Aim of the exercise: Format the lines from the one containing "At what coordinates" through the end of the data, inclusive, as a numbered list. Skip blank lines and leave out the pictures.

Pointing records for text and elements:
>>>

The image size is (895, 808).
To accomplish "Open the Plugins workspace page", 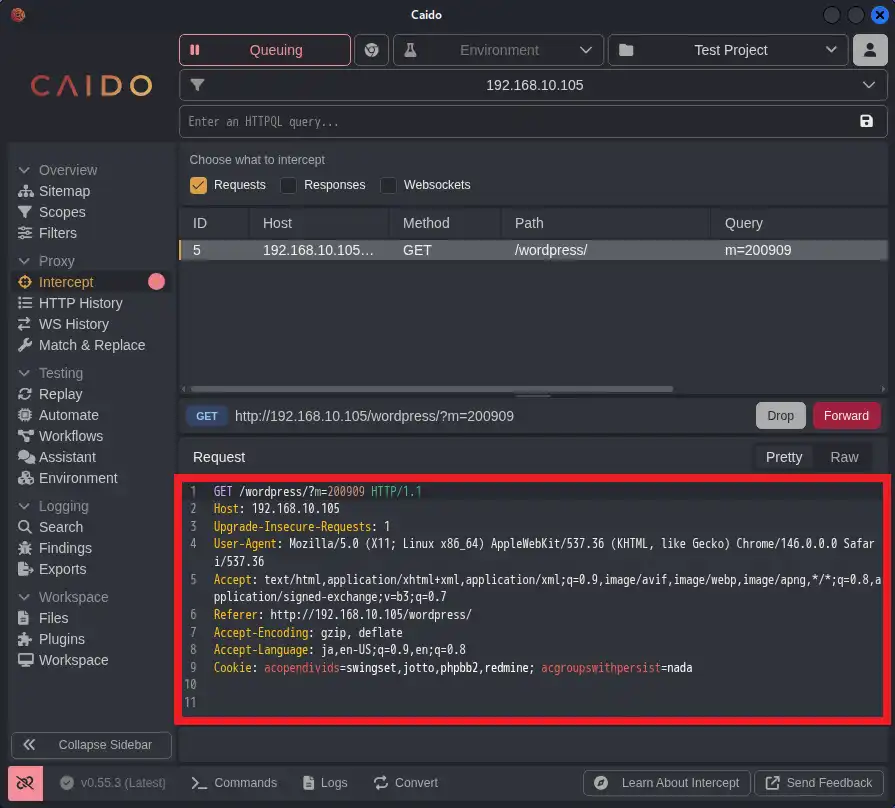I will tap(61, 639).
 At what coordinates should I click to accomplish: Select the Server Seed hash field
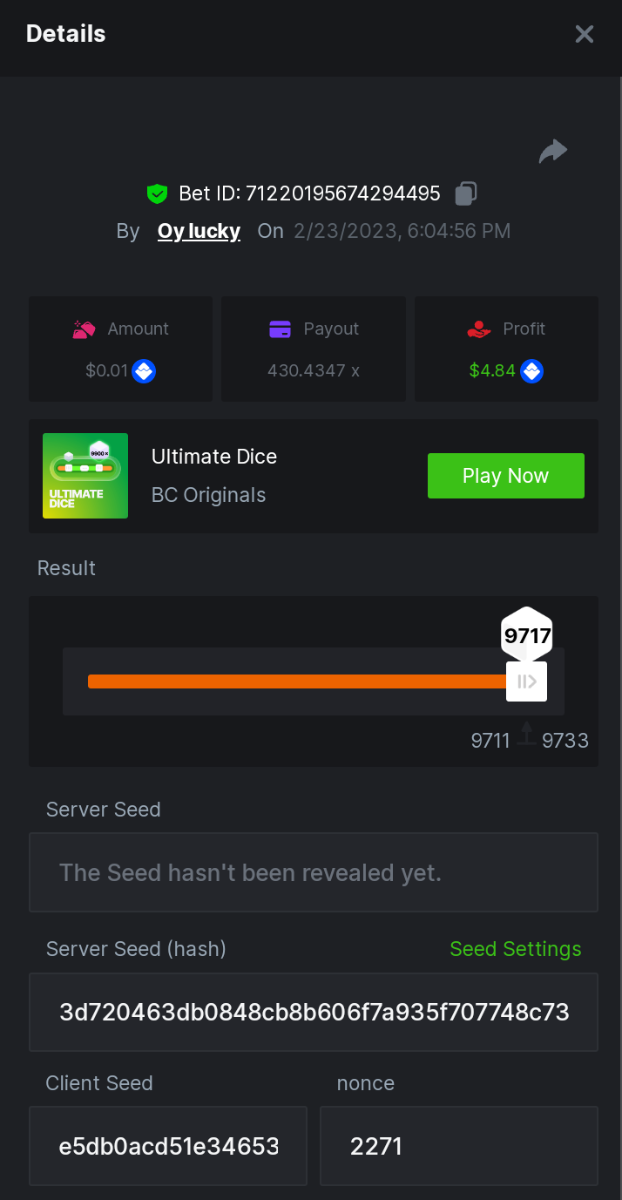pos(313,1012)
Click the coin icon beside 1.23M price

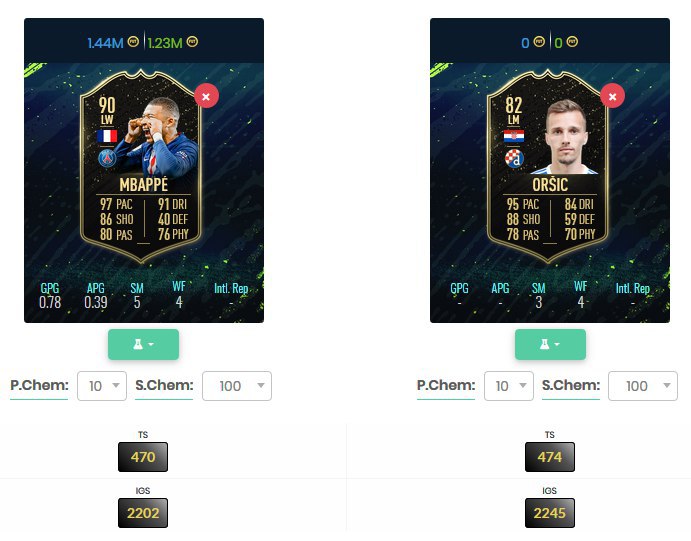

<<<

Reply:
1.  At what coordinates should I click to accomplish: Select the Server Seed hash field
2. pos(313,1012)
3. Click the coin icon beside 1.23M price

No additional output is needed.